Au cœur de cette crise se trouvent des facteurs structurels profonds dont, principalement, l’instabilité politique chronique depuis des décennies, les déficits persistants des finances publiques, l’accumulation d’une dette publique non soutenable, le maintien prolongé d’un régime de taux de change fixe, l’échec des gouvernements successifs à traiter les déséquilibres structurels fondamentaux, jusqu’au défaut sur les eurobonds.
Dès lors, une question fondamentale se pose : comment un État, qui a joué un rôle central dans la création de cet effondrement, peut-il aujourd’hui se présenter comme neutre, alors que banques et déposants sont sommés d’en assumer seuls le coût ?
L’article 9 du projet de loi constitue une illustration flagrante de cette logique. Rédigé de manière volontairement floue, il ne précise aucune contribution de l’État au remboursement des dépôts, et ne traite pas clairement de la recapitalisation de la Banque du Liban, alors même que l’article 113 du Code de la monnaie et du crédit oblige explicitement l’État à couvrir les pertes de la banque centrale. Ce flou soulève de sérieuses interrogations quant à une volonté délibérée d’imposer de nouveaux faits accomplis par voie législative.
Concernant les dépôts, le projet révèle une approche choquante qui conduira à des pertes massives pour les déposants. Il prévoit la radiation d’environ 35 milliards de dollars de leurs fonds, incluant les intérêts et les dépôts convertis de la livre libanaise au dollar au taux de 1 500 LBP, classés comme « transactions irrégulières». Le remboursement serait limité à 100 000 dollars par déposant, calculé sur l’ensemble de ses dépôts dans tout le secteur bancaire et non par établissement, étalé sur quatre ans. Le solde sera ensuite transformé en obligations émises par la Banque du Liban, arrivant à échéance dans 10, 15 ou 20 ans.
À la lumière de ces éléments, une question se pose: où sont les 85 % censés être restitués ? Et sur quelle base financière ou juridique peut-on qualifier ce mécanisme de «protection des déposants», alors qu’il repose en réalité sur des annulations, des remboursements forcés échelonnés et un gel de long terme sans garanties effectives?
Plus grave encore, le projet fait assumer l’intégralité des pertes aux banques, ce qui signifie concrètement leur faillite, l’anéantissement de leurs fonds propres et, par conséquent, leur incapacité à restituer les dépôts. Elles se retrouveraient réduites à des squelettes financiers, ne disposant plus que de leurs maigres liquidités et de leurs avoirs gelés auprès de la Banque du Liban. Pendant ce temps, l’État se cantonne au rôle de spectateur, et la Banque du Liban se contente d’émettre des obligations à très long terme, comme si la crise n’avait jamais été le produit de choix publics et de décisions souveraines.

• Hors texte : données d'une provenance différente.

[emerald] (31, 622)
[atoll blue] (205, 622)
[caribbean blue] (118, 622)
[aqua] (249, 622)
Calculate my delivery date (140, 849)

Partant, le projet de loi sur l’écart financier ne traite pas la crise: il la reproduit sous une forme législative, ouvrant une nouvelle phase de confrontation avec les déposants, fondée sur le principe de faire supporter au maillon faible le coût de l’effondrement, tout en exonérant l’État de toute responsabilité financière ou juridique.
Dès lors, le report de l’adoption de ce projet devient une nécessité urgente, afin de permettre des négociations transparentes et constructives entre toutes les parties, plaçant la restitution des dépôts au cœur des priorités, et contraignant l’État et la Banque du Liban à assumer une part essentielle des pertes; et ce, dans le cadre d’un plan de redressement global qui restaure la confiance et évite la destruction de ce qui subsiste du secteur bancaire.
Dans sa forme actuelle, l’issue est inévitable: un État défaillant qui n’aura payé aucun coût effectif, une banque centrale conservant des actifs estimés à près de 60 milliards de dollars, dont l’or, un secteur bancaire en faillite, et, avec lui, la disparition des dépôts des Libanais, refermant ainsi toute perspective de véritable reprise économique.